Bug 492930

Summary: Race when scheduler goes to next sequence in a group
Product: [Applications] kstars Reporter: Konstantin Baranov <const>
Component: generalAssignee: Wolfgang Reissenberger <wreissen>
Status: REPORTED ---    
Severity: normal    
Priority: NOR    
Version First Reported In: git   
Target Milestone: ---   
Platform: Other   
OS: Linux   
Latest Commit: Version Fixed/Implemented In:
Sentry Crash Report:
Attachments: Log
Sequence
Schedule
Analyze of a real session

Description Konstantin Baranov 2024-09-10 05:34:50 UTC
Created attachment 173514 [details]
Log

The exact misbehavior varies depending on machine, devices, etc. For demonstration, I compiled current version from git and setup a local INDI profile with telescope and camera simulators only. Sequence and schedule files are attached.
The sequence is simply 3 exposures. The schedule has 3 different targets sharing one Group name, the same sequence.
I expect to get a clean indefinite loop of 3 images of each target.
Instead, for each iteration, it captures and saves 4 images and starts fifth which is then aborted and reported as an error.

In my real observatory, depending on timing, I may get 3 images within each job captures and actually saved, but the last one is 'aborted'. Scheduler marks job as failed, waits 60s (per configuration), then proceeds to the next job.
Sometimes it is all fine, 3 successful images and immediate jump to the next job.
I did not see this problem with 3.7.0. As I started upgrading to 3.7.2, it appeared.

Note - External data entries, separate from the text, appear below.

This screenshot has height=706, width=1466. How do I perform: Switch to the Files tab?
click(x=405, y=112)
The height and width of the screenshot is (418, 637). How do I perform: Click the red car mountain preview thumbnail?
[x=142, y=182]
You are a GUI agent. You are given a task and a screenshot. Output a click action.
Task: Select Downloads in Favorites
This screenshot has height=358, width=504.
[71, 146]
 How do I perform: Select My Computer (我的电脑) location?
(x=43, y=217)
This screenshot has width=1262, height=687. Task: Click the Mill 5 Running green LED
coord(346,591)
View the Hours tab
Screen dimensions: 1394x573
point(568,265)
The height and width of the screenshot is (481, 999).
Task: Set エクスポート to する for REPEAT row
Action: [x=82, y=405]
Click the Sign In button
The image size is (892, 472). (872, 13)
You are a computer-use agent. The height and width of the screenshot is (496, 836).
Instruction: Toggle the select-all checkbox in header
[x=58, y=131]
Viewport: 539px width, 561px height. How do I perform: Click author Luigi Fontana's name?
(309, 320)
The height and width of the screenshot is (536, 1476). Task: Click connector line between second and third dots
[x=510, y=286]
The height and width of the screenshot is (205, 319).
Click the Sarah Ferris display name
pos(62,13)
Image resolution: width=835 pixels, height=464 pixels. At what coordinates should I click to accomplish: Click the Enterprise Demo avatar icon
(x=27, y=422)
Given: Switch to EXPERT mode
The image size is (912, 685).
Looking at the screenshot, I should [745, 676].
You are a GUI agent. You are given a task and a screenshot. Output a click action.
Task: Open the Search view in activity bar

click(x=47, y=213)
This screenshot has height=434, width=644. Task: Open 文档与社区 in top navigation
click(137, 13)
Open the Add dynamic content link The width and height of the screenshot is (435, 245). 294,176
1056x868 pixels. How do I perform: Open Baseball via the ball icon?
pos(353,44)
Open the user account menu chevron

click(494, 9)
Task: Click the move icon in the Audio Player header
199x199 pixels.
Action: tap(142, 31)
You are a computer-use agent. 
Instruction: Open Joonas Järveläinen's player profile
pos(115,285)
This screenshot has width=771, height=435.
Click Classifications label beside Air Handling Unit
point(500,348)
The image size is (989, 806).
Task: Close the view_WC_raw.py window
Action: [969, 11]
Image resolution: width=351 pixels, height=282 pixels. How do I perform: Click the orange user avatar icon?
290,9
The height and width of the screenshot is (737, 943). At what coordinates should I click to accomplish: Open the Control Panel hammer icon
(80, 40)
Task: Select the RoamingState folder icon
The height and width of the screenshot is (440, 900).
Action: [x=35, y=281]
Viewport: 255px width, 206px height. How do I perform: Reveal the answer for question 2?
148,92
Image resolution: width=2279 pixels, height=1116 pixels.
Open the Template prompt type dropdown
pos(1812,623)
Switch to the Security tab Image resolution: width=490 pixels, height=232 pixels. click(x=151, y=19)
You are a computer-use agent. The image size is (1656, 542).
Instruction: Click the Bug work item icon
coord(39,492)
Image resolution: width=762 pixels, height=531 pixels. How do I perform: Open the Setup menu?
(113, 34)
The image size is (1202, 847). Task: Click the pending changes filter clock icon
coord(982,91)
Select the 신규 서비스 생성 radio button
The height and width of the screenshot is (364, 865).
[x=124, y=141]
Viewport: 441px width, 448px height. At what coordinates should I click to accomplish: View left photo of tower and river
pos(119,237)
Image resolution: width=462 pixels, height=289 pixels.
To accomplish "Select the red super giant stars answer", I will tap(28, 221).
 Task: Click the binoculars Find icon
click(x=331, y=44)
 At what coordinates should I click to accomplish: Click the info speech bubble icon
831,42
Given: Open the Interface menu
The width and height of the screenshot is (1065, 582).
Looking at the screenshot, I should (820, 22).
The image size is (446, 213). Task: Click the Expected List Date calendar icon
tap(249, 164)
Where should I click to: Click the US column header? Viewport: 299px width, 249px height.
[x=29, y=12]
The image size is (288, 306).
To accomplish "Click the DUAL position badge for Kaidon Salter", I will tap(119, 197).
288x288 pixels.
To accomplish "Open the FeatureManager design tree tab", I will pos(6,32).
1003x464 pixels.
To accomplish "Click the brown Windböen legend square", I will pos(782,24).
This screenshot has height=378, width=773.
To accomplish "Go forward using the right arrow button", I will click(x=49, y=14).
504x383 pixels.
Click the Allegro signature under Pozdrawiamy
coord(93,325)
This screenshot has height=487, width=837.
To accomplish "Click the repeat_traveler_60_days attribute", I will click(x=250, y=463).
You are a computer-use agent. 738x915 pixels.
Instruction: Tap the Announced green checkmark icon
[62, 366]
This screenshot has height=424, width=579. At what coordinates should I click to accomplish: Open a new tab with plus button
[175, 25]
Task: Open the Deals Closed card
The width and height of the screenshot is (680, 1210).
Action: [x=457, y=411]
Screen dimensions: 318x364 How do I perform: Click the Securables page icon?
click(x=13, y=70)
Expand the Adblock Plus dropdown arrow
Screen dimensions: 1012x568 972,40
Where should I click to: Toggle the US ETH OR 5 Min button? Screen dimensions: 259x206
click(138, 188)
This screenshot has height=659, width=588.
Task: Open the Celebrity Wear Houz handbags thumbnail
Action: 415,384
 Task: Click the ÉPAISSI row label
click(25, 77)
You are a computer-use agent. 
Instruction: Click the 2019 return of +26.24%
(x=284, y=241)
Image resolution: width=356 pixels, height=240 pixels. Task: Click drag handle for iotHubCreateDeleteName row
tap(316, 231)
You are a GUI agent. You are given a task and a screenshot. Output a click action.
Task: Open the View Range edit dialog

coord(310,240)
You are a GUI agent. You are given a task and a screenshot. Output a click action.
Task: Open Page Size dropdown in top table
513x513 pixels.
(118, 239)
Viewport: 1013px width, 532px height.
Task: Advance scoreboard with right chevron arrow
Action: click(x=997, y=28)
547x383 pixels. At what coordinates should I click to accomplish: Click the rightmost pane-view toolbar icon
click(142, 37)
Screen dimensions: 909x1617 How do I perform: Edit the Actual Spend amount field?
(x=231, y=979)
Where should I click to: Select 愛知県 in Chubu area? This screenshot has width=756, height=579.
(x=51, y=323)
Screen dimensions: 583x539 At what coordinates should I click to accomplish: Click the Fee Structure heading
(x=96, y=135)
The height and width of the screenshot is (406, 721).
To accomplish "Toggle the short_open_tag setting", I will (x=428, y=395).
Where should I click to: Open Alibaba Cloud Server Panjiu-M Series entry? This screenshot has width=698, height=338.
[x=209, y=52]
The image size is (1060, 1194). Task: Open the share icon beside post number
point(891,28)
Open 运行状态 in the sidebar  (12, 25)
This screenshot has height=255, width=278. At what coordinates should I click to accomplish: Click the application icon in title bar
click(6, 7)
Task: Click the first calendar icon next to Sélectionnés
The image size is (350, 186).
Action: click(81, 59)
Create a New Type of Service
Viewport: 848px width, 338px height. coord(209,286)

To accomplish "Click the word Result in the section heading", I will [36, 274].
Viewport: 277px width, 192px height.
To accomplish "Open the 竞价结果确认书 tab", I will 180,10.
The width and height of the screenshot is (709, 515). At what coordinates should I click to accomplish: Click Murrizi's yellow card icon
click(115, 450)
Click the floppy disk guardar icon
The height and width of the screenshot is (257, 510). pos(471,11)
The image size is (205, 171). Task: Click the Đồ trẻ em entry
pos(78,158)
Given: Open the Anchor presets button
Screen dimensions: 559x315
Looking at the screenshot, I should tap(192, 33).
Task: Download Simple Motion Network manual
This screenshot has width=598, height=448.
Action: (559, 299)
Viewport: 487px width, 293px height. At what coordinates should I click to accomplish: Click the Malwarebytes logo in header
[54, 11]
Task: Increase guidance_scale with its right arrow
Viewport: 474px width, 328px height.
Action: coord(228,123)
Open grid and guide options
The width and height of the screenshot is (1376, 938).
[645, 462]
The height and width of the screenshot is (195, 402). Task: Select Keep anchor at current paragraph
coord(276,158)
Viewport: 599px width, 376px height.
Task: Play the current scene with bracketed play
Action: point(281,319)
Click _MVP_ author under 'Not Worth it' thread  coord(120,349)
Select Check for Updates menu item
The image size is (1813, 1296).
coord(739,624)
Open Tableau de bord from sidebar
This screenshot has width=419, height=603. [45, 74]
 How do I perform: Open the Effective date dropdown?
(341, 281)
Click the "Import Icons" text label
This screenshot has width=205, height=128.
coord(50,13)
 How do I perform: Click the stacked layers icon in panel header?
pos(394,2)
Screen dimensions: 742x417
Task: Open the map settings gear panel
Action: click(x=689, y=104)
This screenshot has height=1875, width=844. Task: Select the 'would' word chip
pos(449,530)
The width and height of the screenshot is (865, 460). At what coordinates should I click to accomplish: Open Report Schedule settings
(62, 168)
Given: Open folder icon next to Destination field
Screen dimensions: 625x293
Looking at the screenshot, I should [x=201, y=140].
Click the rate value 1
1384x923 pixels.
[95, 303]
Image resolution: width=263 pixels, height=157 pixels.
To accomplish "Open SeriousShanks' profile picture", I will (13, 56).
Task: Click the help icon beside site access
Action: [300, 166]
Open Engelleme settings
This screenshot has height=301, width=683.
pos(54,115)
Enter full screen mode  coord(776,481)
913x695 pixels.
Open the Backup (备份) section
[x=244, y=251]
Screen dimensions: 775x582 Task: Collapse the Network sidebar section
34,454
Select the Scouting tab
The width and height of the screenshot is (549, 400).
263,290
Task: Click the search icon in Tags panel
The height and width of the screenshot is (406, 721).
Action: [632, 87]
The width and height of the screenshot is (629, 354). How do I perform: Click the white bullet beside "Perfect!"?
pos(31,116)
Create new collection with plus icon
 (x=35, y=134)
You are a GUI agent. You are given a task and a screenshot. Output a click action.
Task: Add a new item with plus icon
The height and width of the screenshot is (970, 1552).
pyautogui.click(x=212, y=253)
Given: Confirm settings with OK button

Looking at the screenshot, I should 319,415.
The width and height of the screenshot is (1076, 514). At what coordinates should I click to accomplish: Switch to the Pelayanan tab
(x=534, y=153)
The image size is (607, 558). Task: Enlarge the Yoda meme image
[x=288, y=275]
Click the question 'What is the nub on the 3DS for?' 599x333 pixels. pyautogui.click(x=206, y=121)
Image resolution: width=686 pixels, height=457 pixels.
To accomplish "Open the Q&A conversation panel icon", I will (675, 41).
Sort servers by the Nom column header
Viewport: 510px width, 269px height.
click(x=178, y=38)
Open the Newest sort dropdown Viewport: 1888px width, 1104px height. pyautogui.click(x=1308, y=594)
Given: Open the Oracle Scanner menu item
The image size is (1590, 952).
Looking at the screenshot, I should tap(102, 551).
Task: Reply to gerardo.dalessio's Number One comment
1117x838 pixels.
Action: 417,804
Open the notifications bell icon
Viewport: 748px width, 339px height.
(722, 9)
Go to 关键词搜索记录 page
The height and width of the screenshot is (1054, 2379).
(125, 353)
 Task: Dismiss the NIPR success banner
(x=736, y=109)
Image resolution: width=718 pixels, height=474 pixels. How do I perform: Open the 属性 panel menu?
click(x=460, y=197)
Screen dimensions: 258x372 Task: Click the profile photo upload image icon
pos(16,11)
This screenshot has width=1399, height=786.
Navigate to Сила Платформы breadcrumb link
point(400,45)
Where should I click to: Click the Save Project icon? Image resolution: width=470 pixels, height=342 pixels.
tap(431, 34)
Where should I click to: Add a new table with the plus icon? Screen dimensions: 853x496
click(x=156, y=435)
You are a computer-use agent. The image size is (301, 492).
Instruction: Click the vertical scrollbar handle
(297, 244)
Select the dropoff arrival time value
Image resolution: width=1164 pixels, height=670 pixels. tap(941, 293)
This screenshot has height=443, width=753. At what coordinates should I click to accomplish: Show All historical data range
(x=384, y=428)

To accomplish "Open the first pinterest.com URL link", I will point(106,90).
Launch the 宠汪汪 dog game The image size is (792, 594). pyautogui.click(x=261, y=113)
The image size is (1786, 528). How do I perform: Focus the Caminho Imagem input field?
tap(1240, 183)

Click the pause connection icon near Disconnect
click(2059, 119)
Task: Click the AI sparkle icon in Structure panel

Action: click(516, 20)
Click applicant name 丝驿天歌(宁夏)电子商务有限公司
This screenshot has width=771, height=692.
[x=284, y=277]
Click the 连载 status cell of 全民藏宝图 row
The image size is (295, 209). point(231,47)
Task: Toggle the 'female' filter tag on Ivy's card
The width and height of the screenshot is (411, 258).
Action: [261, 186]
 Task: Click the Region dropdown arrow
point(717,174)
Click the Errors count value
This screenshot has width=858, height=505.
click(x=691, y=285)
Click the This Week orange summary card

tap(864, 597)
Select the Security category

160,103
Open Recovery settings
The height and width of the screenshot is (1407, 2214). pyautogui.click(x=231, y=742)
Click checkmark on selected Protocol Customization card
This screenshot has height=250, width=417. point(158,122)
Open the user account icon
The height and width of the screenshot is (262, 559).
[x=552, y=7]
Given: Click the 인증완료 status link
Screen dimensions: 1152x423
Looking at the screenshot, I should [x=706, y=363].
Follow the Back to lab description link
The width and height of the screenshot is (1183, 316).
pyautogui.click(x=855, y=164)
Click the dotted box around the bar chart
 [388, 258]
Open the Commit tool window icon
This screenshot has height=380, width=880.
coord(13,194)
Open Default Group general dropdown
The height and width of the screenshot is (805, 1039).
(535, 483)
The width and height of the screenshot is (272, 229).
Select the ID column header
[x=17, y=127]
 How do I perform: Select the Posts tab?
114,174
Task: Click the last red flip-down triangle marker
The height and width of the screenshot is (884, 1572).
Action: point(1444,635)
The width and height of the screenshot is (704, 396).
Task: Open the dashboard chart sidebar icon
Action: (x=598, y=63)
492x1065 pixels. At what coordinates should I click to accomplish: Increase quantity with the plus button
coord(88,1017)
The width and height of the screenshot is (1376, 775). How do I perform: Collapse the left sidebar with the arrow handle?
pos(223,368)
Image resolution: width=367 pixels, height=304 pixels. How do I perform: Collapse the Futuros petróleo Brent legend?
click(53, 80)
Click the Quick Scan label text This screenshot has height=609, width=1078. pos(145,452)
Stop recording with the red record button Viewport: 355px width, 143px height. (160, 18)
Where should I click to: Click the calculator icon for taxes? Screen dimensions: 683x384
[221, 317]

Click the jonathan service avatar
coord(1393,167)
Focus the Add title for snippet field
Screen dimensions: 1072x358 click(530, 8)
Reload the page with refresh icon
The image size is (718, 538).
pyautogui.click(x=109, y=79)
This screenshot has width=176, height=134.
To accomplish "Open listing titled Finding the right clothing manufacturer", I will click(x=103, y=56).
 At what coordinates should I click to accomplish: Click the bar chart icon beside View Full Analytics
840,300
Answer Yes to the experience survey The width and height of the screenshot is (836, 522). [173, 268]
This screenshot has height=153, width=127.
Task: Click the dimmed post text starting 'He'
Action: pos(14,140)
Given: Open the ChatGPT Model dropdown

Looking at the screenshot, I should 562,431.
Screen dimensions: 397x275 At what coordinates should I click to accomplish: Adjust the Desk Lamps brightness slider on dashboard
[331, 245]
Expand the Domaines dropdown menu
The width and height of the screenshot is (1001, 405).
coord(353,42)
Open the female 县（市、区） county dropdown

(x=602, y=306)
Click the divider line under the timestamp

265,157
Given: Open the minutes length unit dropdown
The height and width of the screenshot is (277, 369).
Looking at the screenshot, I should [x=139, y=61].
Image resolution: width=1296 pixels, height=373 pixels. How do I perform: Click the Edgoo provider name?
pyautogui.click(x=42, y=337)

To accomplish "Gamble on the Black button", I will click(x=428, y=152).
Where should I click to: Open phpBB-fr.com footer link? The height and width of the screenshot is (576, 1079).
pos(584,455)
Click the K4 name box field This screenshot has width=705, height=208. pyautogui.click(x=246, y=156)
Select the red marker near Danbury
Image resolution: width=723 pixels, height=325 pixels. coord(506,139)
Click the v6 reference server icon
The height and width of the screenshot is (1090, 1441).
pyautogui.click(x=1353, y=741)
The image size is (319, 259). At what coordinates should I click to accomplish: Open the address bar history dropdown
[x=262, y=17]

I don't see this kind of issues with jobs not in a group, even if there are other grouped jobs in the same schedule. Of course, all this story is with Greedy Scheduler enabled.
Comment 1 Konstantin Baranov 2024-09-10 05:35:10 UTC
Created attachment 173515 [details]
Sequence
Comment 2 Konstantin Baranov 2024-09-10 05:35:25 UTC
Created attachment 173516 [details]
Schedule
Comment 3 Konstantin Baranov 2024-09-10 05:40:13 UTC
Created attachment 173517 [details]
Analyze of a real session

Real session with more complicated config. No real errors occurred. All jobs are in a single group. See how some, but not all, of the jobs have the last image 'aborted'.